Desocupado que soy -desocupado que estoy-, ocupé mis lecturas de este forzado encierro en hallar palabras que usaban los clásicos castellanos y que usamos nosotros todavía. En Cervantes y Tirso, en Alarcón y Góngora, en Quevedo y Lope he encontrado vocablos que tienen medio milenio y más de edad y que no obstante empleamos aún en nuestros días como términos corrientes.

No me refiero a palabras de uso diario, sino a modismos, expresiones figuradas, oraciones o frases que han resistido la prueba del tiempo y siguen en nuestra habla como herencia de un riquísimo pasado que no conocemos o en el que no pensamos nunca.

A poco andar he recogido voces como “gorrón”, que ya usaban los escritores del Siglo de Oro, el dieciséis, exactamente en el mismo sentido que nosotros damos a la palabreja, aplicada a quien tiene por costumbre medrar a costa ajena, como aquel tipo que preguntaba en la cantina:

-¿No han visto a Thomas?

-¿Qué Thomas? -preguntaba alguien siempre.
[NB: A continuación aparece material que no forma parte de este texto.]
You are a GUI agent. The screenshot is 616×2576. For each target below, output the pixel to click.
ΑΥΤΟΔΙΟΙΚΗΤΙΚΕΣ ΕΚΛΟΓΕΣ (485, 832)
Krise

-Hombre, muchas gracias -respondía el gorrón-. Un tequilita, doble.

Luego decía:                    

-Estoy techando.

-¿Qué techas?

-Otro tequilita.

Se usaba ya en tiempos cervantinos la expresión “dos de bastos” para describir la maniobra del ladrón que saca con dos dedos la cartera del bolsillo de su víctima. También se empleaba una expresión que yo creía muy mexicana: “Se lo chupó la bruja”.

“Las necesarias” eran en tiempos de don Quijote las letrinas. Mis tías decían “la necesaria” para aludir púdicamente a la bacinica. Hace unos días recordé que también la llamaban “taza de noche” o “borcelana”, término que ya registra la Academia, derivado de “porcelana”. En casa de una familia rica a la que fui de niño oí que al entonces muy útil adminículo la señora le decía “el tibor”, expresión que me pareció muy elegante, y lamenté que no se usara también en nuestra casa.

Por el mismo camino hallé “ensuciarse”, hacer del cuerpo con la ropa puesta. “El niño se ensució”. Y, con igual sentido, “hacerse”. “Ya se hizo el niño”. Usamos nosotros la expresión; la usaban también Góngora y Cervantes.

Otra modismo empleamos que los galanos escritores del dorado siglo español empleaban igualmente: la frase “a puros” o “a puras” para significar “a fuerza de”. Por ejemplo: “Lo sacaron a puras patadas”. Parece modo vulgar, pero no: castiza es la expresión.

Luego encuentro vocablos que parecen de pura raíz española y son mexicanísimos; y otros, por el contrario, que parecen voces de México y son llegadas de la España. Consideremos la palabra “gis”. Viene del latín “gypsum”, que significa yeso. Es la palabra -de origen europeo- que usamos en México para nombrar ese útil escolar. Los españoles no lo usan: ellos dicen “tiza”. ¡Y la voz “tiza” viene del náhuatl! “Tizatl” era una arcilla terrosa y blanca. Curiosa paradoja, o paradójica curiosidad: los mexicanos usamos el término español, y los españoles emplean la voz náhuatl.

En cambio la palabra “mogote”, que yo creía mexicanismo -quizá por influencia de “molote”-, es más española que la Virgen de la Macarena. O, mejor dicho, que la de Aranzazú, pues el voquible es vasco: proviene de “moko”, que no significa eso, sino punta. El mogote es una elevación pequeña del terreno o una mojonera para marcar linderos.

Yo amo a las palabras porque de ellas vivo. Me perdonarás, tú, que me haces el favor de leer lo que escribo, que esta vez haya escrito palabras sobre las palabras.